As Lenson and GADDIS deal with their various "minor" problems, major ones begin to surface. The crew of GADDIS is one that is thrown together and the enlisted personnel are not the cream of the crop. Lenson has a very small wardroom and an executive officer that he cannot count on. He must still also find out who among his crew is the killer. There are several false starts in his investigation before the culprit is finally revealed. While I realized where he was taking the investigation, I did not at first suspect who the author reveals. I think Poyer did a fine job of concealing that identity until the last moment.

This is sea story, a lesson in international power politics and a murder mystery all wrapped up in a tight and tidy package. There are good characters and bad ones. What I liked is that while Dan Lenson is not a perfect person, he never loses his moral compass. He is a better officer and person than he gives himself credit for and that is what makes reading about him so enjoyable.

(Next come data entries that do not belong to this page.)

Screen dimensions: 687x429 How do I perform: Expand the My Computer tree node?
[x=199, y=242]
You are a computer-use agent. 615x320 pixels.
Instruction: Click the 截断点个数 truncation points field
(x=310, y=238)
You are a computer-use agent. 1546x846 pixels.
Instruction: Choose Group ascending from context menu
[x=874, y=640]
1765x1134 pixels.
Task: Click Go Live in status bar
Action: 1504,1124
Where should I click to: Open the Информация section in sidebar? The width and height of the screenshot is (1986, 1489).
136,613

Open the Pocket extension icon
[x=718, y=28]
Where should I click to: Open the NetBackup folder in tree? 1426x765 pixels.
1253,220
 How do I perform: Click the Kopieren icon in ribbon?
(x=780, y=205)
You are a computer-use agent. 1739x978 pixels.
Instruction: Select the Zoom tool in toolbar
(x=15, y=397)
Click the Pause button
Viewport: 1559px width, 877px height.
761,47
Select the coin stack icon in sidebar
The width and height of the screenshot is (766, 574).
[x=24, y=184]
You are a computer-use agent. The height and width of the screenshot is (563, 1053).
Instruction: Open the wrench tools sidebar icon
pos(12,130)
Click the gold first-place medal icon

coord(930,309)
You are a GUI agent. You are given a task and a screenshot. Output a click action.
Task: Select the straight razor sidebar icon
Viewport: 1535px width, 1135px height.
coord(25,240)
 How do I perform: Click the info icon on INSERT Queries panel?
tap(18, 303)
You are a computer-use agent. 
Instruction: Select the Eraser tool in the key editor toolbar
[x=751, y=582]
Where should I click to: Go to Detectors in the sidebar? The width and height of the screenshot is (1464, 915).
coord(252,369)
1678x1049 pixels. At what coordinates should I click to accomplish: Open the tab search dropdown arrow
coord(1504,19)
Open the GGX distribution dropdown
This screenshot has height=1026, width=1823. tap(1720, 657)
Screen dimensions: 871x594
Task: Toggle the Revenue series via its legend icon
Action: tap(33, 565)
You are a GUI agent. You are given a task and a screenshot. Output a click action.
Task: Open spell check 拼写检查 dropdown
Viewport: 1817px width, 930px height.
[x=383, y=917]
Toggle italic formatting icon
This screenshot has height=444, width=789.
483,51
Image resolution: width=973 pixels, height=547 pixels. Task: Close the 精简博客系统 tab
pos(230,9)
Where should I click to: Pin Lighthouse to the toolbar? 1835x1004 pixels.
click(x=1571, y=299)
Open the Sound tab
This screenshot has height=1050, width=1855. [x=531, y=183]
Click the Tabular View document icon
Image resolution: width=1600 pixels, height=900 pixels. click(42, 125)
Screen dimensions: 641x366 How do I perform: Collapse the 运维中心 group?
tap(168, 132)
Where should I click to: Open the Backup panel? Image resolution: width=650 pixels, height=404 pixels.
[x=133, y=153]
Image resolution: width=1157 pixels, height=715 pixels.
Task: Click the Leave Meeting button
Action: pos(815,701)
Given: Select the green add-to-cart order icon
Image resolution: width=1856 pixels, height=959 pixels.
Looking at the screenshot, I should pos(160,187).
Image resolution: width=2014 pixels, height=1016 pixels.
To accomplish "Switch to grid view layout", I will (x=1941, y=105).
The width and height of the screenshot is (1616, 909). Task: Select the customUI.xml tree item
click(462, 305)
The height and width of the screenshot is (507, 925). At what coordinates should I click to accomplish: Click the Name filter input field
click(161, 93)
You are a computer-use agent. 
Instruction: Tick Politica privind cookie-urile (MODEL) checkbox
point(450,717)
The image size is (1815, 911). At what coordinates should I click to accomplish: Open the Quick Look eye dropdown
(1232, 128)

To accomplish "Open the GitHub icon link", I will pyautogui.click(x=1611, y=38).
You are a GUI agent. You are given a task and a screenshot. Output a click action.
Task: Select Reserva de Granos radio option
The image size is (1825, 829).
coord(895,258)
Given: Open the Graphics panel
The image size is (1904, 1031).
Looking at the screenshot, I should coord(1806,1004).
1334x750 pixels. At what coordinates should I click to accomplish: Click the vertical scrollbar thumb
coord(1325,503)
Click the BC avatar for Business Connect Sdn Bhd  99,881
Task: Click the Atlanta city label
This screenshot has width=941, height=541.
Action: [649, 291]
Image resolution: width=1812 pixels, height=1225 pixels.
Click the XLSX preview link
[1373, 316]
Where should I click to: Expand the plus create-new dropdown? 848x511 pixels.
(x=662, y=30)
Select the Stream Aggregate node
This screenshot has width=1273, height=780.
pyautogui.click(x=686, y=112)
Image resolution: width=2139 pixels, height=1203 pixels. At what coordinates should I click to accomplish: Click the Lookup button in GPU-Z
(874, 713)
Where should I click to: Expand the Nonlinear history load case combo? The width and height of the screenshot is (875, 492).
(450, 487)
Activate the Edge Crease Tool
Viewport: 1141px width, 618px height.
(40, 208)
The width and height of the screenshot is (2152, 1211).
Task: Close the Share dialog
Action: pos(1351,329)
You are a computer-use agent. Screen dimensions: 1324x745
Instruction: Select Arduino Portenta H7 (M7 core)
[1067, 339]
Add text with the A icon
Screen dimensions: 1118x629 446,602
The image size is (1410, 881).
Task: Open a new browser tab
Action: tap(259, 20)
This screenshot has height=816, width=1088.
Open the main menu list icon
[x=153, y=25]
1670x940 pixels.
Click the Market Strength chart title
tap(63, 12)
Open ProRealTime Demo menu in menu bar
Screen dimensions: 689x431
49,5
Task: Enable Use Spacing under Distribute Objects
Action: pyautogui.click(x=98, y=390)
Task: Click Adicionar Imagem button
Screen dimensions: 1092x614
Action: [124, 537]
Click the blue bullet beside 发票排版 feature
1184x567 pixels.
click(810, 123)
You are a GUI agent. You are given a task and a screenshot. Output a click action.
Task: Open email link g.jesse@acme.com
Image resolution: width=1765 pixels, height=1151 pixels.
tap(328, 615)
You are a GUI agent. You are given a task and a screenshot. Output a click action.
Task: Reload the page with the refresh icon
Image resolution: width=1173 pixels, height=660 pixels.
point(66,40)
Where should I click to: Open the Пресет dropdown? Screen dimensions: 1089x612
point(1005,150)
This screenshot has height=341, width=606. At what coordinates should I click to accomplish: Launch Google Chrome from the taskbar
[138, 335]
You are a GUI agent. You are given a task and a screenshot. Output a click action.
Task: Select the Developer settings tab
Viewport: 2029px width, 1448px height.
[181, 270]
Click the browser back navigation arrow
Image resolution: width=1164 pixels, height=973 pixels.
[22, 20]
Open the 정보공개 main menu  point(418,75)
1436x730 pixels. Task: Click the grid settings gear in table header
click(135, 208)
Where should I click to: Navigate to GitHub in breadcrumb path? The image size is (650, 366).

After having read this book, I must say that I owe David Poyer an apology. In my review of TOMAHAWK here at Amazon, I told readers that I thought that novel should probably be Lenson's last outing. After reading CHINA SEA, I can honestly say that I hope to see several more installments in the continuing saga of DAN LENSON, USN.

Thank you Mr. Poyer for a most enjoyable read. I hope you'll keep Dan Lenson around for more adventures at sea.

Fair winds and following seas.

David Poyer Deserves More!
I become rather annoyed when the professional reviewers emphasize the accuracy of David Poyer's Navy expertise and descriptions. As someone who knows next to nothing about the Navy or seamanship or whatever, Poyer has nevertheless caught my attention as a masterful writer, a challenging thinker, and an insightful explorer of leadership within the context of human nature.

Poyer has always been an artistically admirable writer. If you've already read China Sea, return to Prologue 3 on page 11. As horrible as what it describes is, Poyer's prose is gorgeous, reminiscent of what made me pay special attention to him in another of his novels, As the Wolf Loves Winter. Poyer proves even in this small passage that he can consistently hit the artistic mark that Thomas Harris set in Silence of the Lambs.

Poyer's series hero, Dan Lenson, has evolved from a relatively innocent follower to a seasoned, wise, yet renegade leader. He struggles always to be faithful to his own commanders, yet his sense of loyalty and commitment brings him face to face, again and again, with the vagaries of human frailty. He is the adherent to the black-and-white code of Navy tradition that forever proves inadequate to contain the ambitions and passions of human leaders. And yet even as Lenson suffers professionally, he prevails in his belief that there is absolute truth somewhere out there.

The only character I can think of in another modern novel series who has been as exquisitely treated as Poyer's Dan Lenson is in the Lawrence Block series, Matt Scudder. Lenson's experiences and the effect they have on the ongoing development of his character are razor-sharp in every novel. Lenson feels like an old friend from whom I've heard many intimate thoughts, and he seems to be as complex and alive as any person I've ever known.

So many of Poyer's professional reviews focus on the realism of the Navy experience he describes, but what I am fascinated by is the realism of the human heart in the reality of leadership and command that Poyer portrays with such excellence.

Keep it up, David! I figure I'm going to retire right along with Lenson!